SHORT PROBLEM 1: In the rows, from the first one through the line holding "Looking at the screenshot, I should click(1317, 517).", inclusive, substitute "network" for every "connection" and write those lines out again with everything else unchanged. Leave out the pictures.

PASSAGE SHOWN:
__________

APPEAL from the Circuit Court of Cook County; the Hon. WILLIAM F. PATTERSON, Judge, presiding.


The plaintiff, Thomas Perricone, an eighth-grade grammar school student, 13 years and 10 months of age, brought this action for injuries which he sustained in a collision between his gasoline-powered minibike and the automobile of the defendant, Mrs. Connie DiBartolo. After his case had been presented to the jury, the trial judge directed a verdict for Mrs. DiBartolo on the basis that he was, as a matter of law, guilty of contributory negligence. In this appeal the plaintiff contends the following: the rule holding a minor who operates a motor vehicle to an adult standard of care does not apply if, before an accident, the driver of the second vehicle can see that a minor is operating the first vehicle; the culpability of a minor is an issue for the jury's determination, and conflicting evidence and inferences to be drawn from the evidence presented a jury question as to whether the plaintiff was contributorily negligent.

Perricone was engaged in a race between his minibike and one operated by Michael Brauder, on the south sidewalk of Sunnyside Avenue, in the Village of Norridge, about 5:00 P.M. in April 1969. The youths were racing in a westerly direction with Perricone on the street side of the sidewalk. Mrs. DiBartolo, a housewife, who lived on the south side of Sunnyside was returning from a shopping trip and was driving her automobile west on that street. As she made a left turn into her driveway, Perricone's minibike collided with her car. He was thrown from his bike and his right femur was fractured.

Perricone testified that he and Brauder had started racing up and down the block upon returning from school that afternoon. Many of the homes on the extra long block had driveways which crossed the sidewalk. His bike had a two and a half horsepower engine and a top speed of 25 miles an hour; it made a noise similar to an electric grass cutter. It had disc brakes and at top speed could be stopped in about 40 feet. Brauder's bike was larger, had a more powerful motor and made more noise. They were racing from the street on the east to Brauder's home which was the second house from the corner of the cross-street to the west. The DiBartolo house was next to Brauder's home — three doors from the corner.

__________

PROVIDED MATERIAL:
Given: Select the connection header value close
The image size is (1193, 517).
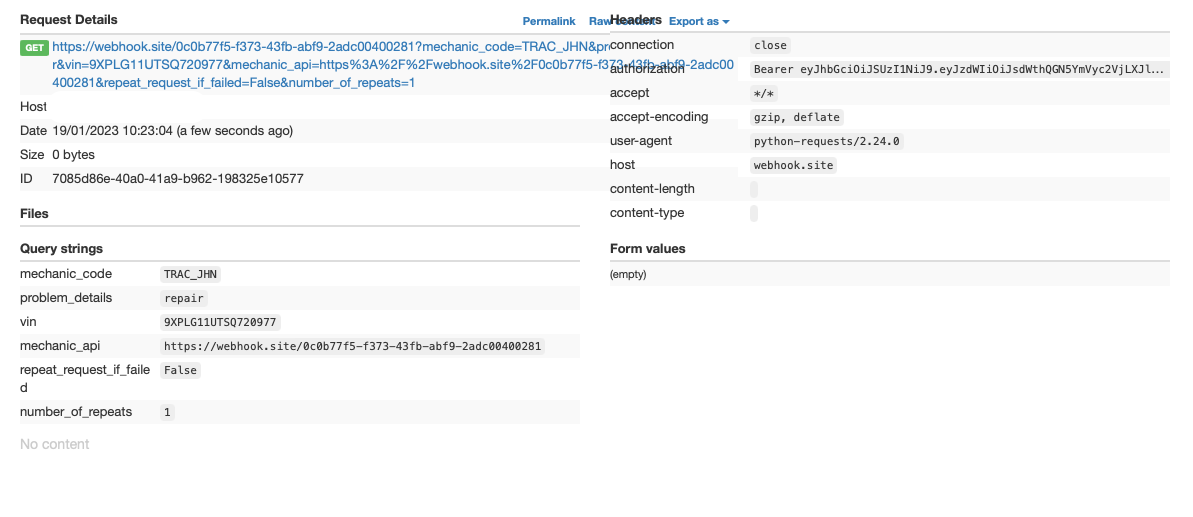Looking at the screenshot, I should pyautogui.click(x=770, y=45).
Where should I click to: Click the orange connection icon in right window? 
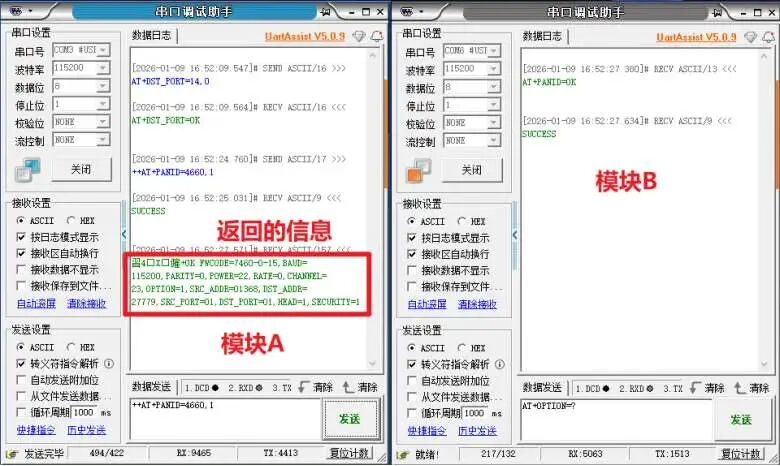click(x=418, y=171)
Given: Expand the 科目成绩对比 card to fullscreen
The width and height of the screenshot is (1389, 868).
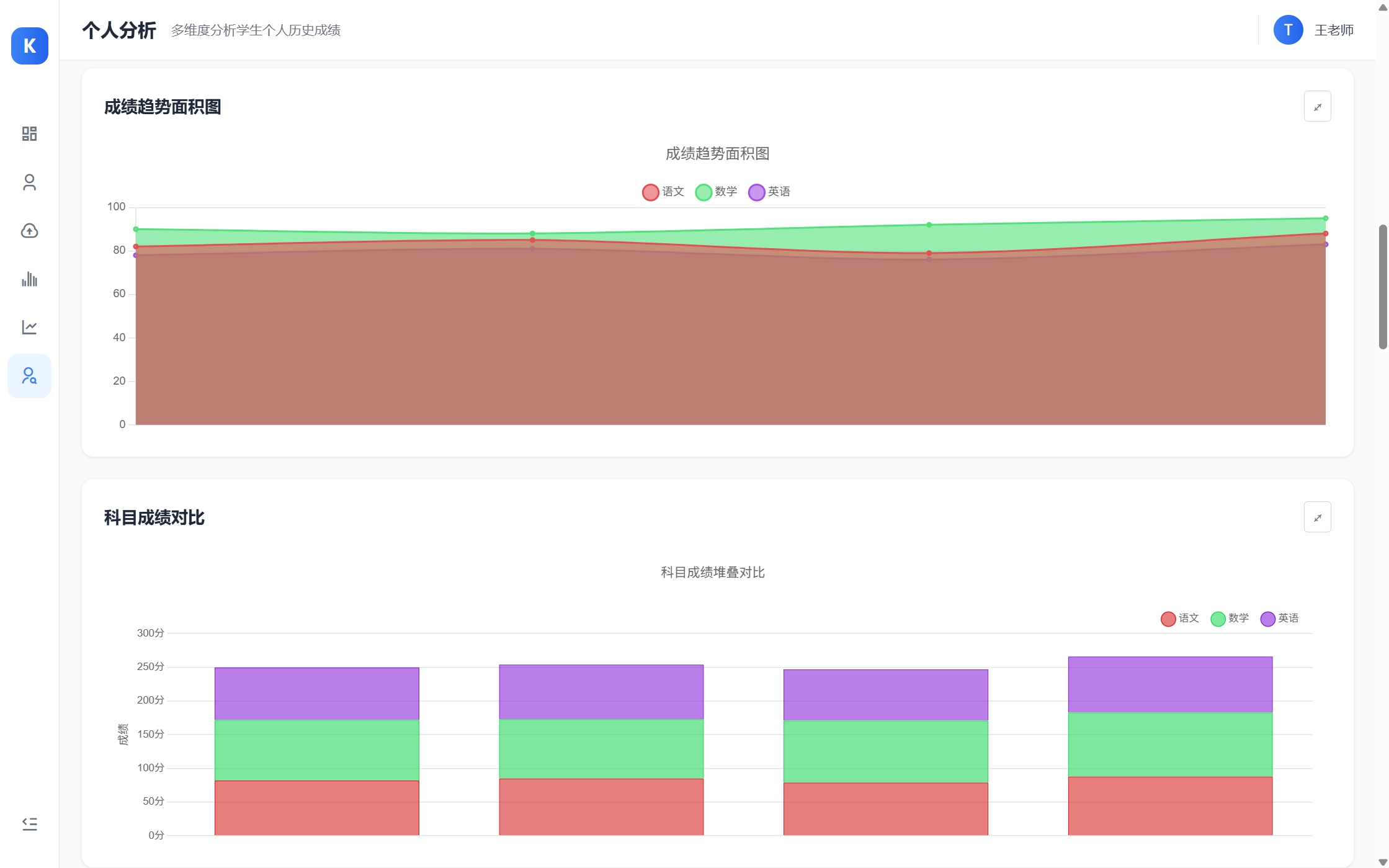Looking at the screenshot, I should click(1317, 517).
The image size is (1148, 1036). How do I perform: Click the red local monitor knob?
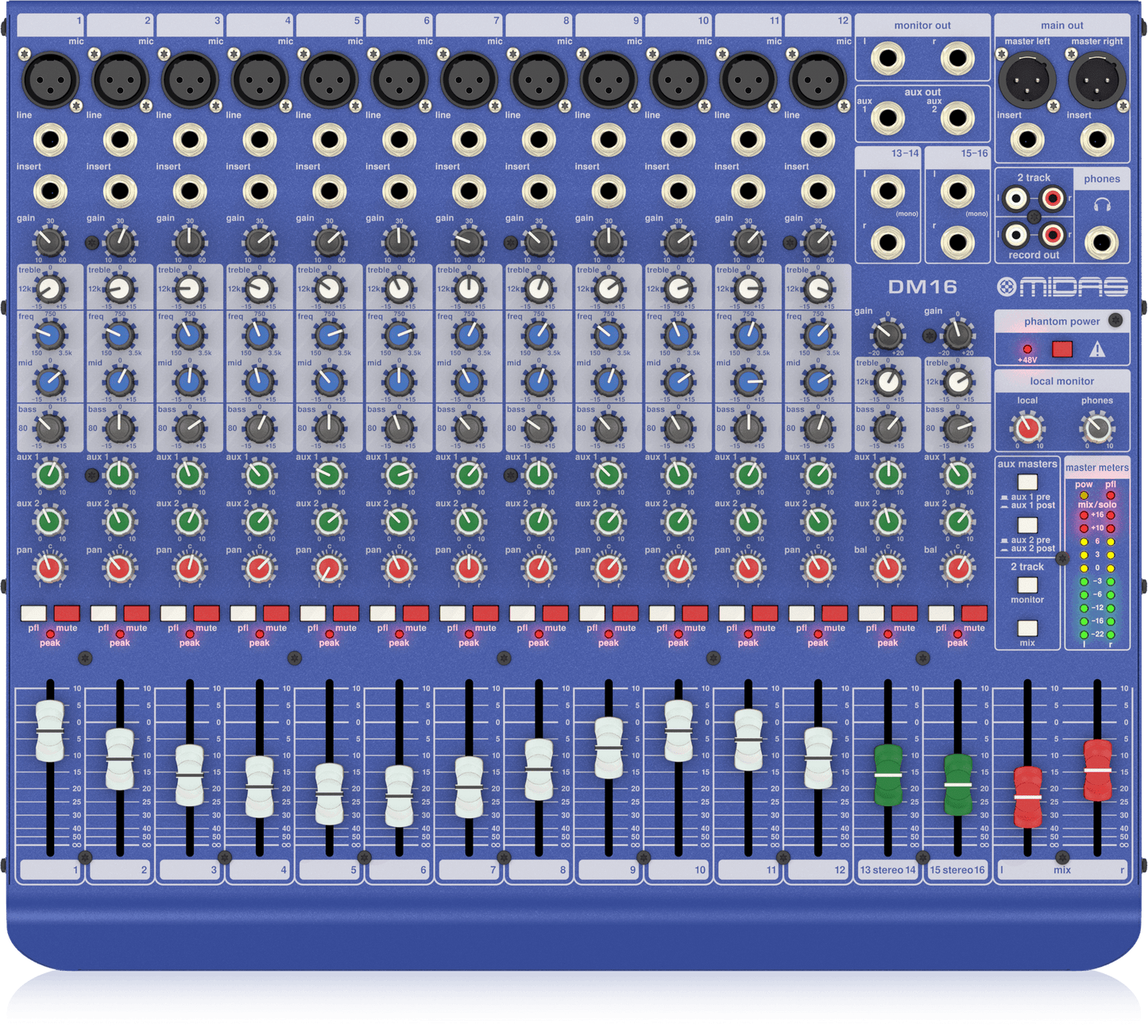[1027, 429]
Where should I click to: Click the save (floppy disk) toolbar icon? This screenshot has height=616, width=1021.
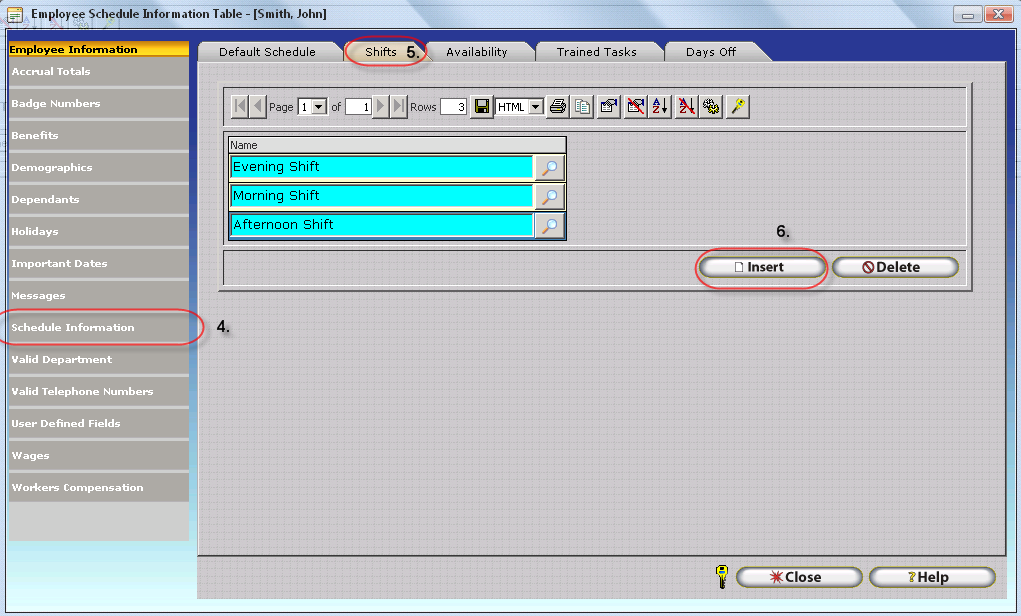(482, 107)
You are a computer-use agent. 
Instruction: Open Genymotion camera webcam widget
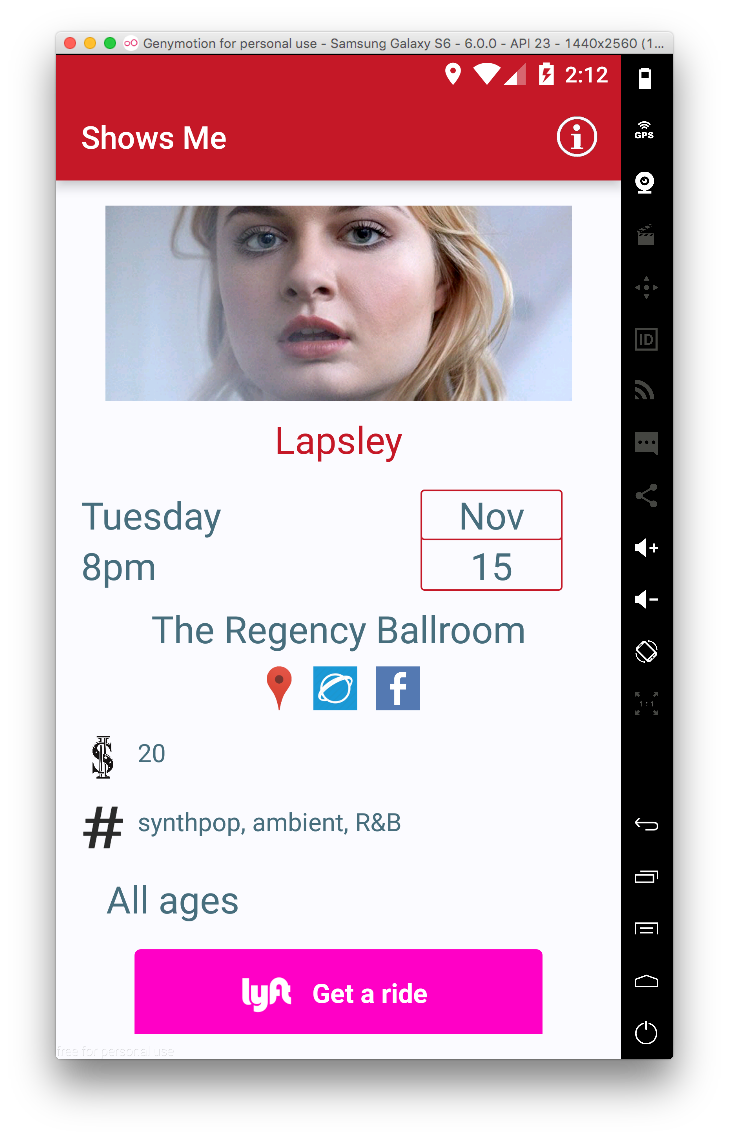pyautogui.click(x=645, y=182)
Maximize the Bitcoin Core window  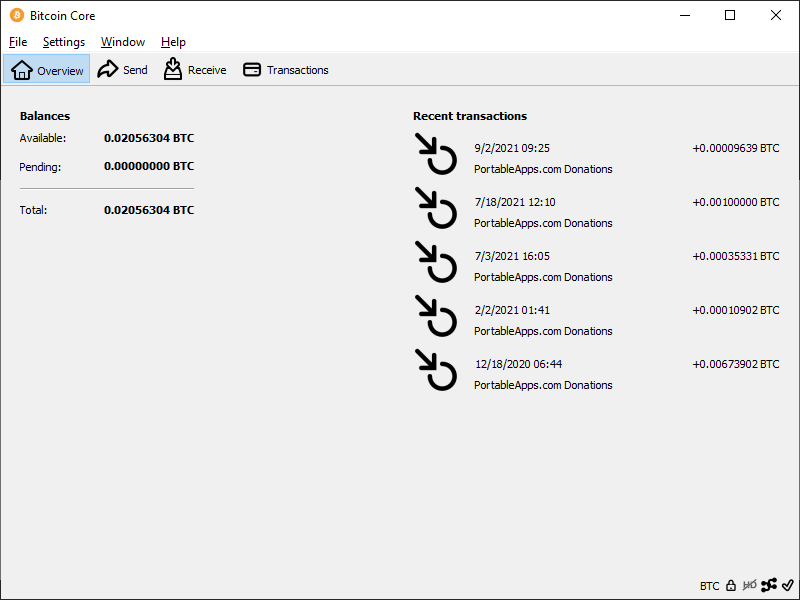point(730,16)
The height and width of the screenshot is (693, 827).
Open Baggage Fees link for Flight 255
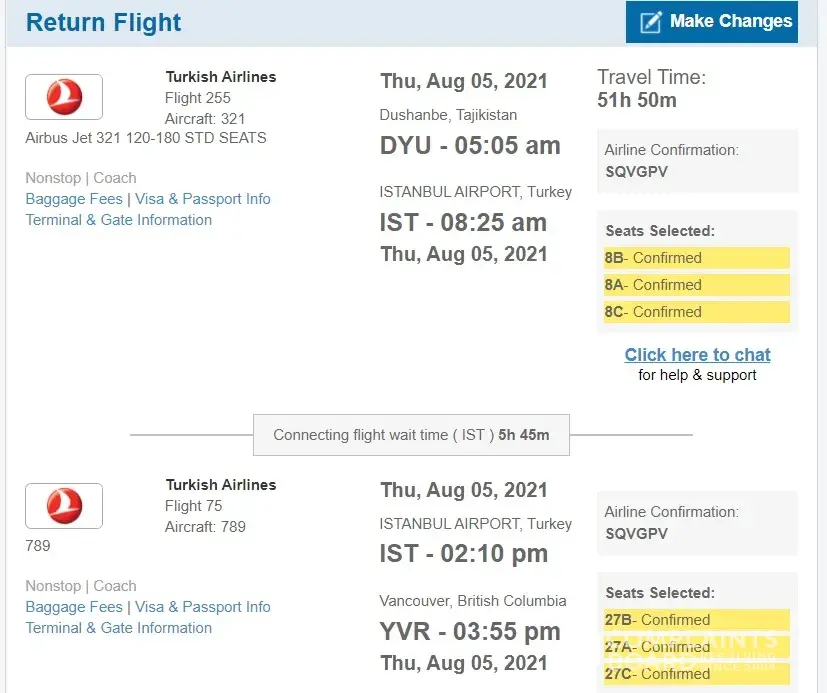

__________

SHORT PROBLEM 2: Continue the court opinion on the minibike collision, starting right after its last sentence.

ANSWER 1:
Given: Select the network header value close
The image size is (1193, 517).
Looking at the screenshot, I should pyautogui.click(x=770, y=45).
Where should I click to: Click the orange network icon in right window? 
click(x=418, y=171)
Given: Expand the 科目成绩对比 card to fullscreen
The width and height of the screenshot is (1389, 868).
Looking at the screenshot, I should click(1317, 517).

ANSWER 2:
During the race Perricone had been going 25 miles an hour but he said he turned down his throttle to half speed when he approached Brauder's home. He was looking to the left and straight ahead in order to avoid little children. Although he said it was still daylight and there were no cars parked along the curb, he did not see the DiBartolo car until it was in the driveway, three-quarters across the sidewalk and about five feet in front of him. The sidewalk was dry and he attempted to stop, but it was too late and he ran into the auto and flew to the ground.

Mrs. DiBartolo was called as a witness by the plaintiff pursuant to section 60 of the Civil Practice Act (Ill. Rev. Stat. 1967, ch. 110, par. 60). She said that when she made a left-hand turn onto Sunnyside she did not notice any minibikes. She drove west on Sunnyside and came to a stop before turning south into her driveway; she looked to the left but saw and heard nothing. As she entered the driveway she again looked to the east; except for a neighbor working on his lawn, she saw no one. She made another stop as she came to the sidewalk and looked to her left to see if any children were about, but she saw nobody on the walk. As her car moved forward onto the sidewalk she heard a noise she did not recognize; she stopped her car immediately and the collision occurred.

Michael Brauder, the other participant in the race, did not testify.

The emphasis of both parties in this appeal is upon the question of young Perricone's contributory negligence. Mrs. DiBartolo, however, makes the additional point that the directed verdict was proper because of the plaintiff's failure to present a prima facie case of her negligence.

Mrs. DiBartolo was charged with driving onto a sidewalk without stopping and failing to keep a proper lookout and to blow her horn. The plaintiff presented no direct evidence on the first three allegations of negligence. The only testimony about these allegations was that of the defendant herself which completely exonerated her of negligence. But because of Perricone's testimony that the motorbikes were racing on the sidewalk for almost a full block before the accident and because of the noise they made, an inference could be drawn that if Mrs. DiBartolo had looked to the left, as often as she said she did, she would have seen the bikes and if she had maintained a proper lookout she would have heard them. There was evidence as to the last allegation — failing to sound her horn or other warning device: Perricone testified that he did not hear a horn before he collided with the defendant's auto. Mrs. DiBartolo never said she sounded her horn and, of course, if she saw no one in sight there was no reason for her to do so; and if she had, it would be doubtful if Perricone would have heard it above the noise of the motors on his and Brauder's bikes. The evidence on the look-out and horn-blowing issues was sufficient to require their submission to the jury.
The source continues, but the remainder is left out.